Potrerillos, en Argentine. Paysage d’une autre planète (décembre 2015)

– le risque zéro n’existe pas, mais ce n’est pas une raison pour s’empêcher de prendre des risques;

– l’immense majorité des gens sont bienveillants. Vraiment;

– écrire des cartes postales est un plaisir qui ne se démode pas et c’est tant mieux;

La place du Régistan, à Samarcande. L’un de mes grands rêves de voyage, rêve réalisé en octobre 2016.

– la compétitivité entre voyageurs est épuisante;

– cuisiner une poutine suscite des réactions variées, mais elles sont généralement positives;

– les singes sont adorables, même s’ils sont de petits chenapans; 

Concours de couples déguisés durant les festivités de Día de Muertos, à Pátzcuaro (novembre 2017)

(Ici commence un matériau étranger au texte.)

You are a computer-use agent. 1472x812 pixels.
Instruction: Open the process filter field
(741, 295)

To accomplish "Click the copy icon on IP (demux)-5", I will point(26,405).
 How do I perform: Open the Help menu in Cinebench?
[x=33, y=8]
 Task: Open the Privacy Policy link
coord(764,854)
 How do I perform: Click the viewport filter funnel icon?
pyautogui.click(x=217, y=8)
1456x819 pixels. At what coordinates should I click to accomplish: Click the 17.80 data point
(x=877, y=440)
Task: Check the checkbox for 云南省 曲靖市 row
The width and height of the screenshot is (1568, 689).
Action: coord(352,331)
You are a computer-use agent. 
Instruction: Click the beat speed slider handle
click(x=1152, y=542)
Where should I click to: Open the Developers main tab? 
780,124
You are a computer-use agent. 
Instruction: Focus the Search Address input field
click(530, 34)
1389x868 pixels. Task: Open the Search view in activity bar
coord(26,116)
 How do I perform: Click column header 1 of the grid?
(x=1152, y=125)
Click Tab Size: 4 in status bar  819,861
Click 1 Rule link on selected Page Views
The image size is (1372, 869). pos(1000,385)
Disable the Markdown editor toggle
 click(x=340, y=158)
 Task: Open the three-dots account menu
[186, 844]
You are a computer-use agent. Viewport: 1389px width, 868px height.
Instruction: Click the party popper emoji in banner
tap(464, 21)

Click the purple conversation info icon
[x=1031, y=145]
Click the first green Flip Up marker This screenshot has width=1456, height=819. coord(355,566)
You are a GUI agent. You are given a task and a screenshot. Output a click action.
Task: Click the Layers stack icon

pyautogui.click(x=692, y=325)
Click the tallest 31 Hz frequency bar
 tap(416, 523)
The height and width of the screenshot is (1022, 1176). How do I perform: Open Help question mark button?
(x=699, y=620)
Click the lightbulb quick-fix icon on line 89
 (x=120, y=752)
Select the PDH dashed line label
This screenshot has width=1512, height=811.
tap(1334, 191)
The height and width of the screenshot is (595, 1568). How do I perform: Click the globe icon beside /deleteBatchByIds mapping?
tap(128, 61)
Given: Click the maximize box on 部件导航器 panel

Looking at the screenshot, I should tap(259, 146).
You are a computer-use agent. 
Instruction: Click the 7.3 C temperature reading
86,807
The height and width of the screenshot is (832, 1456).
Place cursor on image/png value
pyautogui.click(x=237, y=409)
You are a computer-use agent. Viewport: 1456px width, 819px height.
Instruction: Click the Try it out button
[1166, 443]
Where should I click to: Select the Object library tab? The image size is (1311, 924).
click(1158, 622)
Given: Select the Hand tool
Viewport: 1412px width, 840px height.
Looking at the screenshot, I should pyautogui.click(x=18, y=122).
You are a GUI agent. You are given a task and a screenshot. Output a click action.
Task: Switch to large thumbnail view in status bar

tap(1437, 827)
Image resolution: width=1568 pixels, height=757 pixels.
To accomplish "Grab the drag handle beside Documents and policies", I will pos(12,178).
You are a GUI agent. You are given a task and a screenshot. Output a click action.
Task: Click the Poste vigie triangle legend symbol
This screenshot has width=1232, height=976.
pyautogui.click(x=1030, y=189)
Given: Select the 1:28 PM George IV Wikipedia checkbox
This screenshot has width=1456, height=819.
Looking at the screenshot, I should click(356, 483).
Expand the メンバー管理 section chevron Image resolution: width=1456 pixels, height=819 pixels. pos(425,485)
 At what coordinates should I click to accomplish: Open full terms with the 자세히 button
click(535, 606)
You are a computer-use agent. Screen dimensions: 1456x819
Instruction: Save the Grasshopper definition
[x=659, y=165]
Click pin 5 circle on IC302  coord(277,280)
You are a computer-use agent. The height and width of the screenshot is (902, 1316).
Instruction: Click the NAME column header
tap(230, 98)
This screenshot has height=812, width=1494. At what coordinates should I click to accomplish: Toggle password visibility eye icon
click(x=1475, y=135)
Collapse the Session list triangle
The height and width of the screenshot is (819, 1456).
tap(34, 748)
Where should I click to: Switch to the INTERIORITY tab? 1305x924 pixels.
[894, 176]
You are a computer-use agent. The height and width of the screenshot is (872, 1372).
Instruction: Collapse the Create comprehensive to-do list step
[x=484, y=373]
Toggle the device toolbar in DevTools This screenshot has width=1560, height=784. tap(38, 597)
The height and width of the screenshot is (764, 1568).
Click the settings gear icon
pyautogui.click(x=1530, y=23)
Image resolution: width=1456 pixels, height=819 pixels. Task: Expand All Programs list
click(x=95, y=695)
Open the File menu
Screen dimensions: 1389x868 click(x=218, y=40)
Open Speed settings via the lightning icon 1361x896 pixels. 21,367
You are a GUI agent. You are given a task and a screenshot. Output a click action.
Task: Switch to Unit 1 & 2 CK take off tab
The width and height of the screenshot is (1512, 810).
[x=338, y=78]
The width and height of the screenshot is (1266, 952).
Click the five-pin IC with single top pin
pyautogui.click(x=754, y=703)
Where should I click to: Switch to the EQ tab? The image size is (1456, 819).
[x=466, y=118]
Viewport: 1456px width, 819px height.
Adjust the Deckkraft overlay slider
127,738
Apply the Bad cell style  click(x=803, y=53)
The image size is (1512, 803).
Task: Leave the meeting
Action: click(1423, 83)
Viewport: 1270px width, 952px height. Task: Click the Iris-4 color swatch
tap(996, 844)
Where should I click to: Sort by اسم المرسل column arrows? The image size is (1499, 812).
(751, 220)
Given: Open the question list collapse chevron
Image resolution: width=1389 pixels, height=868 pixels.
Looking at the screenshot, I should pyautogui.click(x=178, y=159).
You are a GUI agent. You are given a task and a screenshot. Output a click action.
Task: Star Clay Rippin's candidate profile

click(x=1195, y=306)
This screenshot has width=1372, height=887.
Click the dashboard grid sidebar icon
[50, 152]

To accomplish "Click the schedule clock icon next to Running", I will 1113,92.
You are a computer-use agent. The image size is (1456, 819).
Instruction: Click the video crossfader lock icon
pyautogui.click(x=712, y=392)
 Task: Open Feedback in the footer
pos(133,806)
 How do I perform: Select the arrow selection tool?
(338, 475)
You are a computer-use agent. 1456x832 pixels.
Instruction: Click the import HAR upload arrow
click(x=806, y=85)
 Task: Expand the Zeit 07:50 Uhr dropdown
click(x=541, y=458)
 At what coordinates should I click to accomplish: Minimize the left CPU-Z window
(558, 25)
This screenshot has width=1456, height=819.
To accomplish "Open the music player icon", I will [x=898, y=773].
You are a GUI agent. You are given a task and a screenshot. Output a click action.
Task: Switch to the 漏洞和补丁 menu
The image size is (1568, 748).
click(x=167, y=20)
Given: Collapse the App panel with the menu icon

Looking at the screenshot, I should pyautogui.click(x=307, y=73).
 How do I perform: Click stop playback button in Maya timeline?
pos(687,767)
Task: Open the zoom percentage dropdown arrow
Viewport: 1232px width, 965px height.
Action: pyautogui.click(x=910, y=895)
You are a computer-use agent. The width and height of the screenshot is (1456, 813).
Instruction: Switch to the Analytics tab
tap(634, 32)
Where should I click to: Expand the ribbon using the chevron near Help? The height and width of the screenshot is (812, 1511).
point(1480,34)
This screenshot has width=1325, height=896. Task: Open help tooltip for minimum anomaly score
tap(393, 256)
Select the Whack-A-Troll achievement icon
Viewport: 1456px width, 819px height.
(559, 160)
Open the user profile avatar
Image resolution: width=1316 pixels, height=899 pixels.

– tout le monde comprend les récits de la lutte professionnelle, car ils font écho à des récits universels, comme le combat entre le Bien et le Mal; 

– il y a des fans de métal partout et c’est COOL EN CRISSE; 

– apprendre à faire confiance à son intuition est essentiel;

Mosquée S.I.V. et synagogue Neveh Shalom, à Paramaribo (avril 2018)

– voyager est un privilège et on ne le dira jamais assez.

Plage d’Ipanema, à Rio de Janeiro. Une ville à l’énergie irrésistible (septembre 2019)

Voilà pour cette fois. Peut-être que, au cours des prochaines semaines, j’accumulerai suffisamment d’autres observations pour faire une suite à cet article. Peut-être… alors restez à l’affût.

*J’ai écrit ce texte en vitesse, pour diverses raisons. Il se peut que j’y revienne pour le modifier, en temps et lieu.